══ Material supplied ══

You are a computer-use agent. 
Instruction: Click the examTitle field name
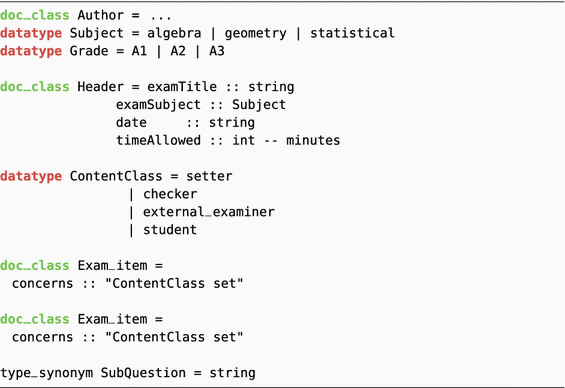click(182, 87)
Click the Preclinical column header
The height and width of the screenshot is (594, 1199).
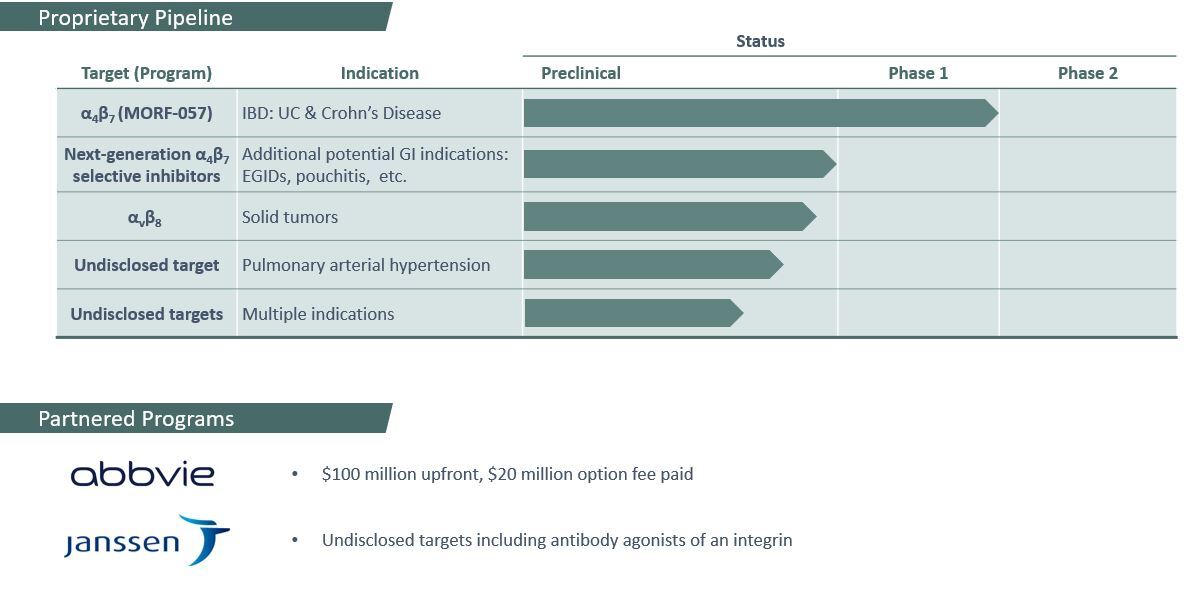tap(581, 73)
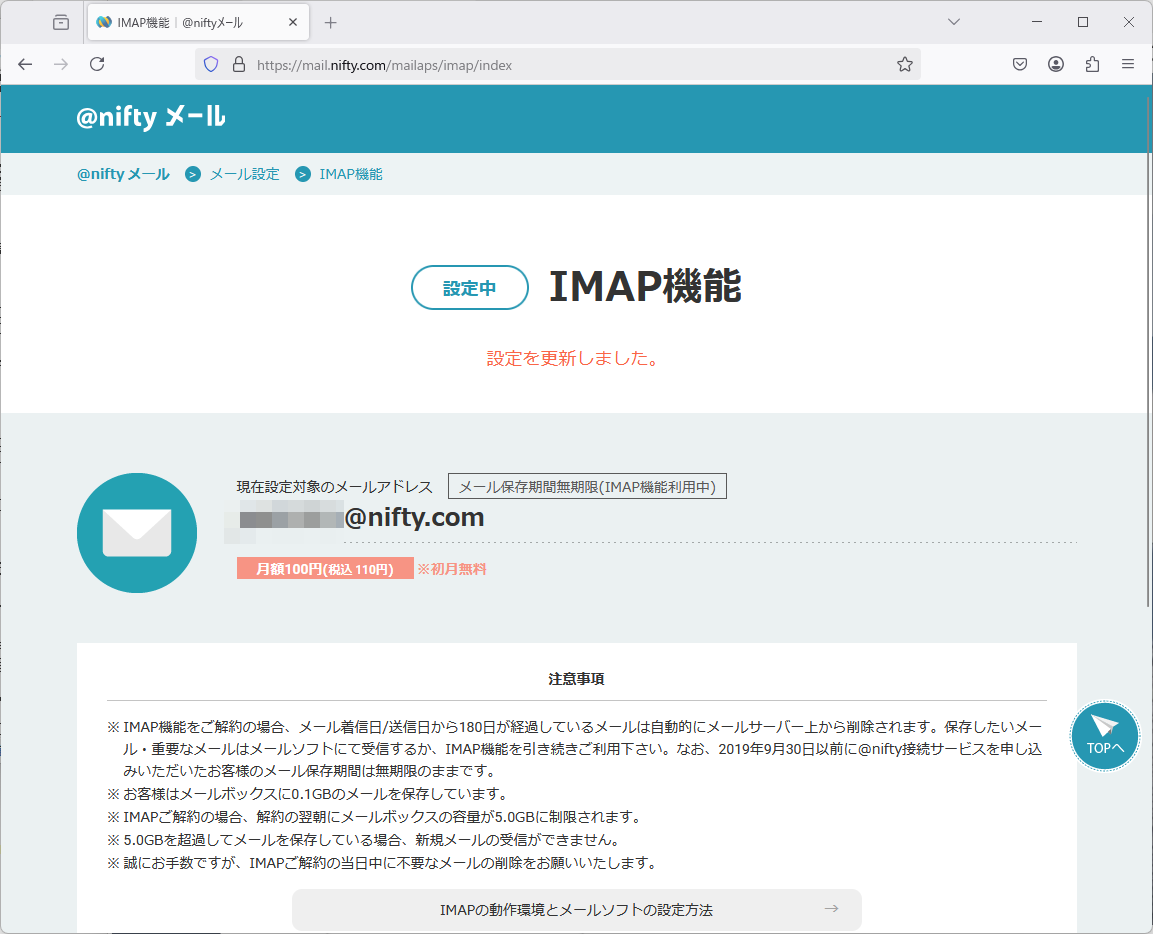Bookmark this page with the star icon
This screenshot has width=1153, height=934.
[904, 64]
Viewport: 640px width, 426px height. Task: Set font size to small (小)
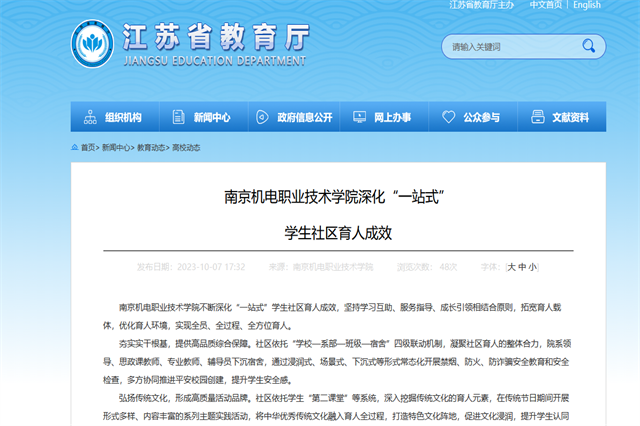(x=533, y=267)
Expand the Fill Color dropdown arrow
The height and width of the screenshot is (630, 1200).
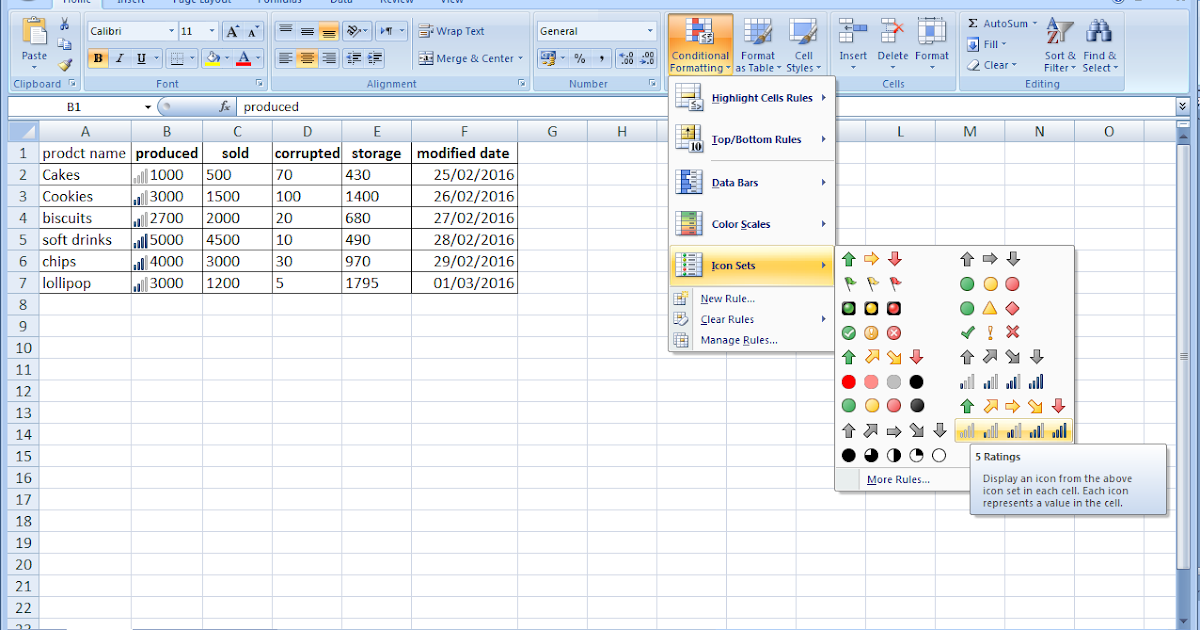click(228, 58)
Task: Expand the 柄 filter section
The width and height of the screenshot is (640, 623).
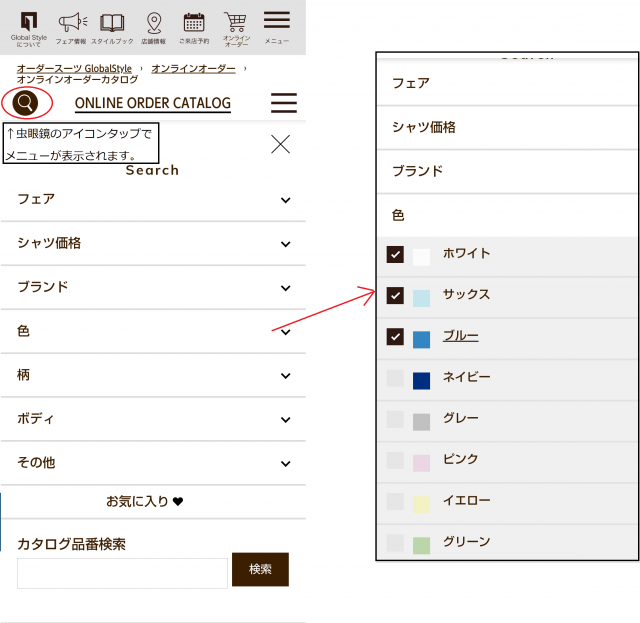Action: point(153,375)
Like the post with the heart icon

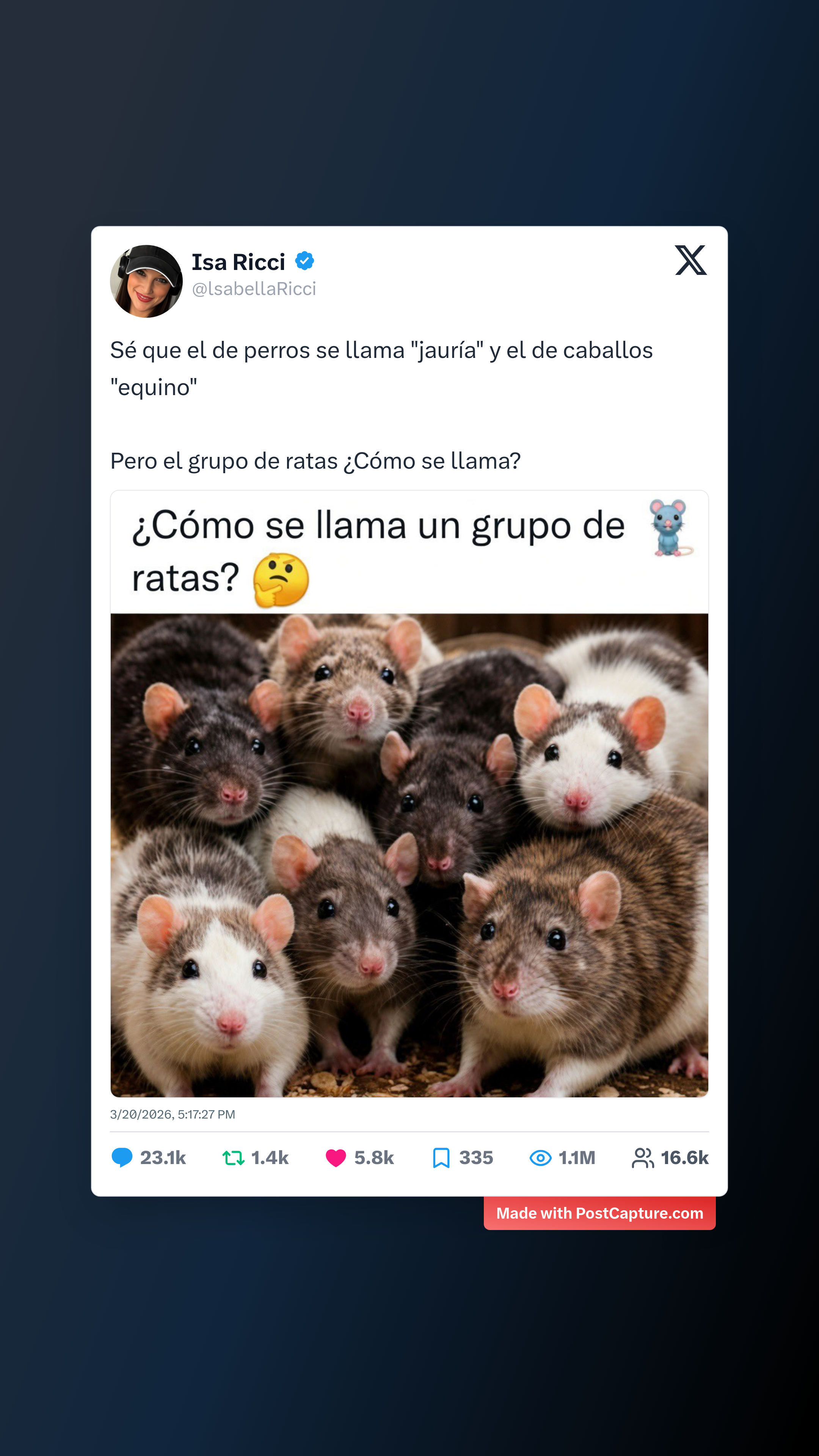(336, 1158)
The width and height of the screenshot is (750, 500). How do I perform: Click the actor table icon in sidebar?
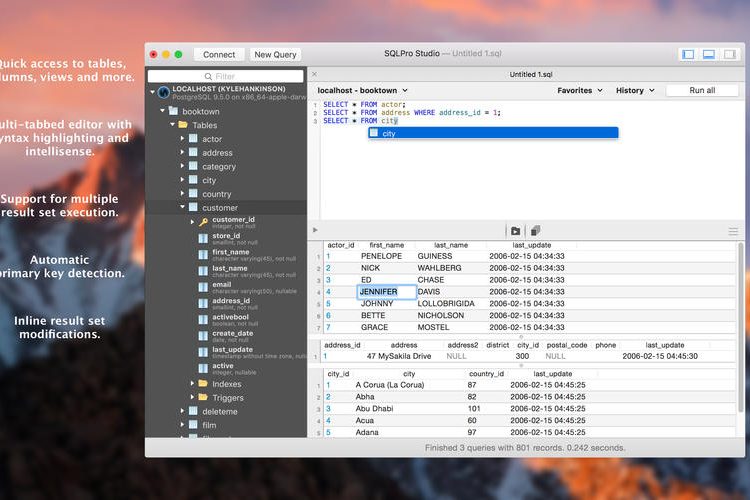(x=193, y=139)
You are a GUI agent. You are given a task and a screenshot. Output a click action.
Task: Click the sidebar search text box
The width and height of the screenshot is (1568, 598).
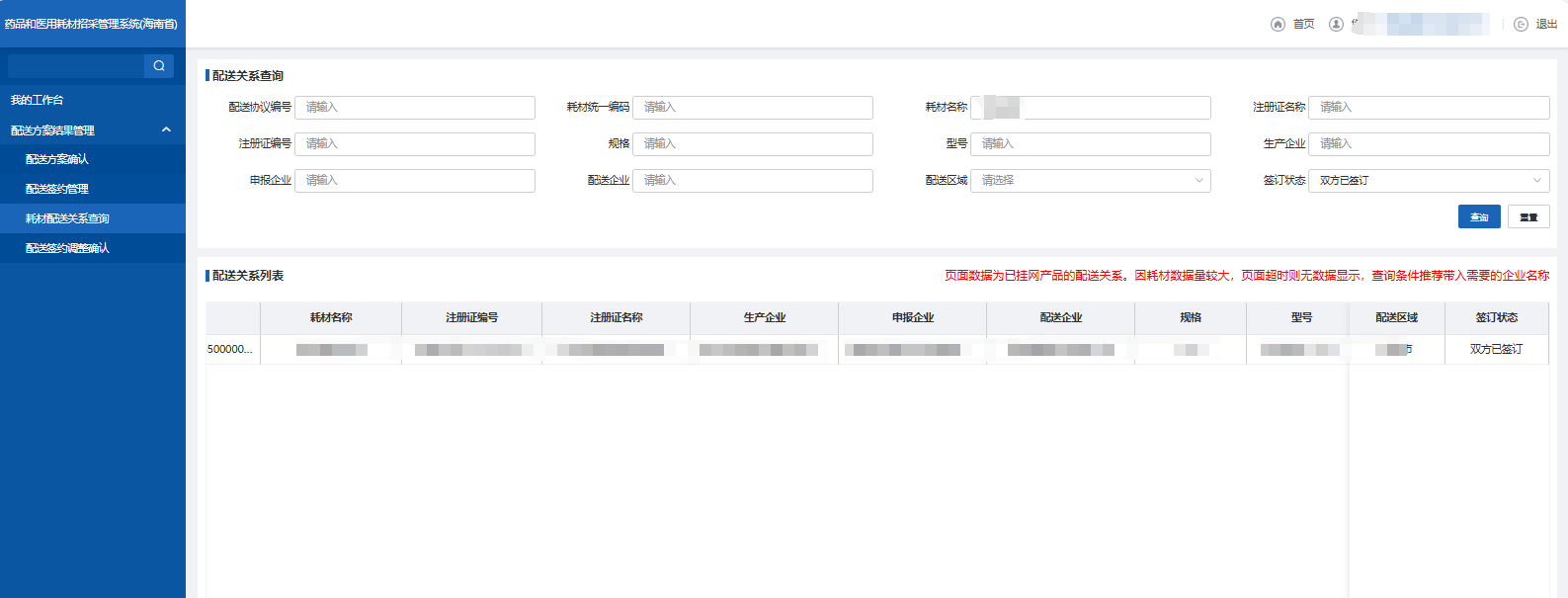(75, 66)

═══

**Your goal:** Take every record and copy it word for word, dropping the pictures.

**Task answer:**
You are a computer-use agent. 
Instruction: Click the examTitle field name
click(182, 87)
Click the Preclinical column header
The height and width of the screenshot is (594, 1199).
tap(581, 73)
Bookmark this page with the star icon
This screenshot has width=1153, height=934.
[904, 64]
Viewport: 640px width, 426px height. Task: Set font size to small (小)
(x=533, y=267)
Expand the Fill Color dropdown arrow
The height and width of the screenshot is (630, 1200).
click(228, 58)
Task: Expand the 柄 filter section
The width and height of the screenshot is (640, 623).
Action: point(153,375)
Like the post with the heart icon

(336, 1158)
The width and height of the screenshot is (750, 500). How do I perform: Click the actor table icon in sidebar?
(x=193, y=139)
You are a GUI agent. You are given a task and a screenshot. Output a click action.
Task: Click the sidebar search text box
The width and height of the screenshot is (1568, 598).
(75, 66)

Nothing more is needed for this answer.